“I find these files to be brutal and painful reading. The behavior described in these files is terribly sad and evil,” Gomez said in a statement.
Gomez issued his statement after the archdiocese lost a long legal battle and posted on its website personnel files for 122 priests who were accused of molesting children.
“There is no excuse, no explaining away what happened to these children,” Gomez said. “The priests involved had the duty to be their spiritual fathers and they failed.”
In 2011, Pope Benedict XVI named Gomez to replace the embattled Mahony atop the nation’s largest Catholic diocese.
Gomez noted that Mahony had apologized for his role in concealing the abuse and allowing it to continue, but he indicated that was not sufficient — and that he ordered Mahony’s removal from public ministry.
“Effective immediately, I have informed Cardinal Mahony that he will no longer have any administrative or public duties,” Gomez said.
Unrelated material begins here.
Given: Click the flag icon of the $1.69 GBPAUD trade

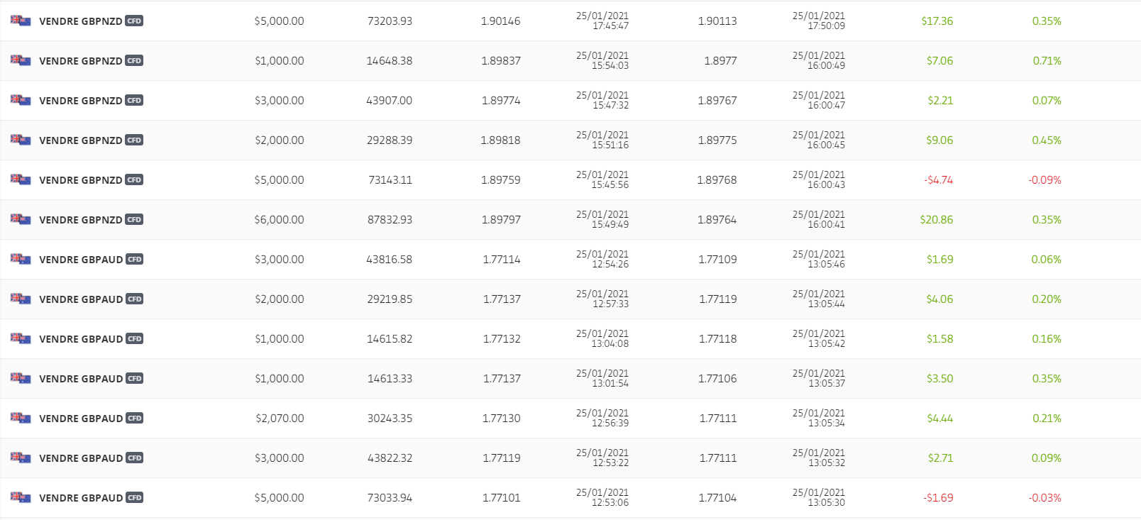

He added that Curry had requested to resign.
“This is unusual and extraordinary,” said the Rev. Thomas Reese, a Jesuit priest and political scientist at Georgetown University. “An archbishop has never before restricted the ministry of his predecessor and publicly taken him to task like this.”
“It is clear that the abuse crisis is now having consequences not just for the abusing priests but also for the clerics who did not deal with them properly,” he added.
But victims’ advocates were skeptical of the moves, noting that they came only after the archdiocese lost a five-year legal battle to keep the documents secret or to release only edited versions.
“The lesson here for Catholic staff is clear: if you successfully conceal your wrongdoing, you can keep your job. If, however, you fail, there’s an extraordinarily slim chance you might experience some slight consequences,” said David Clohessy, executive director of the Survivors Network of those Abused by Priests.
“Gomez has had these documents for months and known about Mahony’s wrongdoing long before now. And yet Mahony has continued to be an honored prelate and prince of the church,” said Terence McKiernan, head of BishopAccountability.org, also a leading advocacy group on behalf of clergy abuse victims.
“The difference is that now the people have access to evidence of Mahony’s misdeeds,” McKiernan said. “Sadly, we see the church acting ethically in these matters only when its actions become known.”
Critics also noted that Mahony, who turns 77 later this month, is retired, and Curry, 70, is an assistant bishop with a much lower profile. And Bishop Robert W. Finn of Missouri, who was convicted last September of failing to report a priest suspected of abuse to authorities, has remained in office and unpunished by the church despite his unprecedented guilty plea.